The rise of the novel in English Literature with references to Daniel Defoe and Samuel Richardson.
With Daniel Defoe-Robinson Crusoe (1719), novel established itself as a distinct literary type in England. Daniel Defoe-Moll Flanders (1722) – A Journal of the Plague Year (1722) Samuel Richardson – Pamela (1740 ) and Clarissa (1748).
These two novelist contributed to the English novel with their works.These works are the first examples of English novels. Novel is fully developed in the late 19th century and 20th century. 19th century is the great age of European novel.Novel also became very popular in Europe not only in England.

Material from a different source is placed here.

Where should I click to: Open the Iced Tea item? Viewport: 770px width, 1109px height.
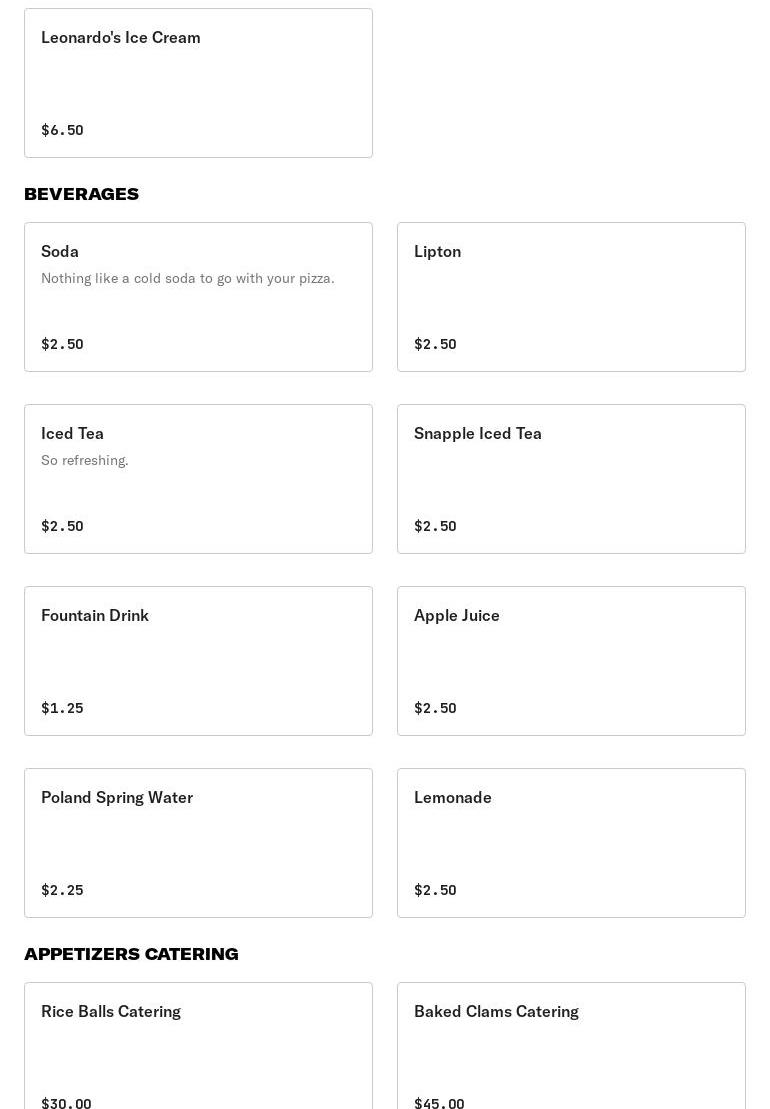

According to Defoe's contemporaries and critics during most of the eighteenth century, Defoe didn't invent anything or conversely he invented everything. That is, he had a powerful reputation for lying, for want of a better word, as Sir Leslie Stephen said. Increasingly, he was credited with somehow producing a single mythic character whose story was sometimes thought, particularly in the nineteenth century, more fit for children or social theorists than for general adult readers. At any rate, he was not always considered the inventor of the novel.

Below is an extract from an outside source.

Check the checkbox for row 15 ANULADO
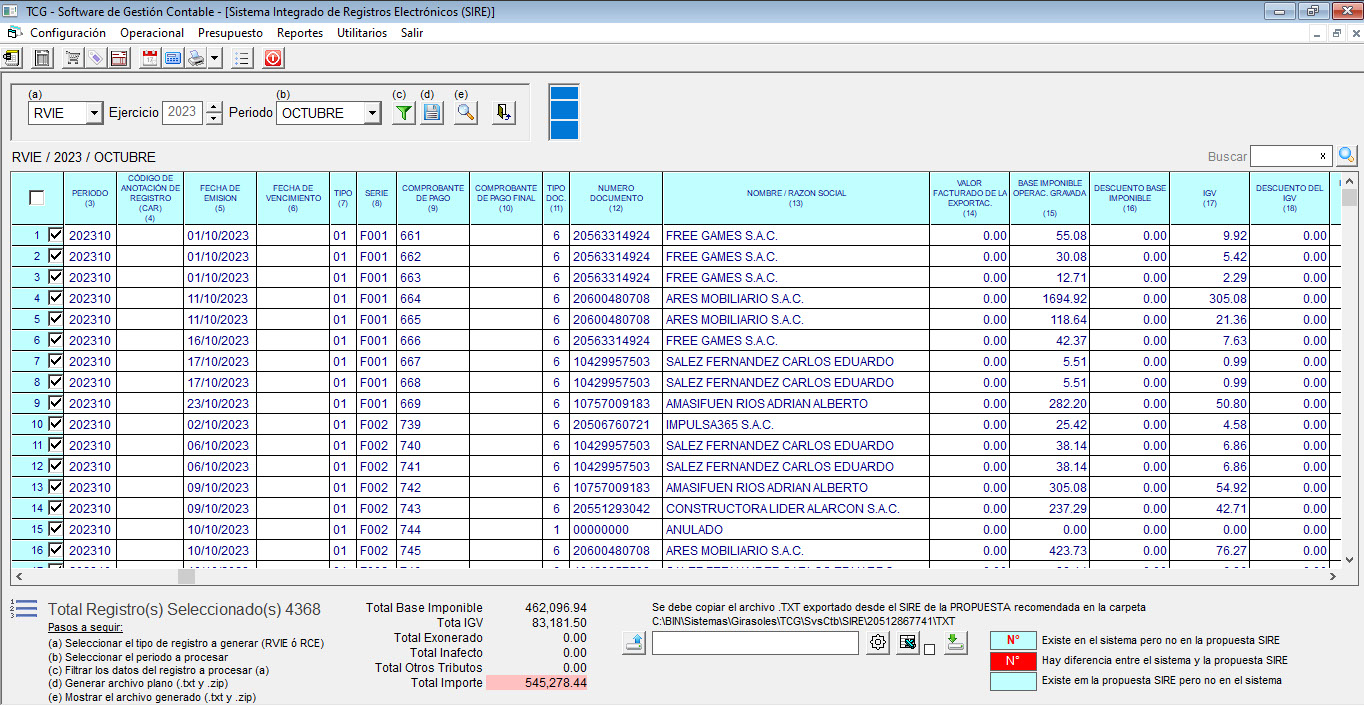The width and height of the screenshot is (1364, 706). 55,529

The canonic three founders, Defoe, Richardson, and Fielding, took great pains to distinguish what they wrote from what were then called novels. Defoe said very little about genre. He was too busy claiming factual truth or at least authenticity for his narratives. Given the more explicit assertions of a new species of writing by Samuel Richardson and Henry Fielding, and given their greater discussion of the problem of genre, particularly by Fielding, it is a lot easier to see in their works the invention of a new or transformed genre than it was for contemporaries to discover such novelty in Defoe. At any rate, what Fielding and Richardson wrote came to be called novels rather late in the eighteenth century, and Defoe was often not included in those discussions or paired with Jonathan Swift when he was. The discussions themselves gave only vague definitions at best for the concept of the novel or the problem of genre. Consequently, we know little about how this new meaning given the term novel crowded out the earlier meanings, other than the fact that the production of the earlier kind of novel declined.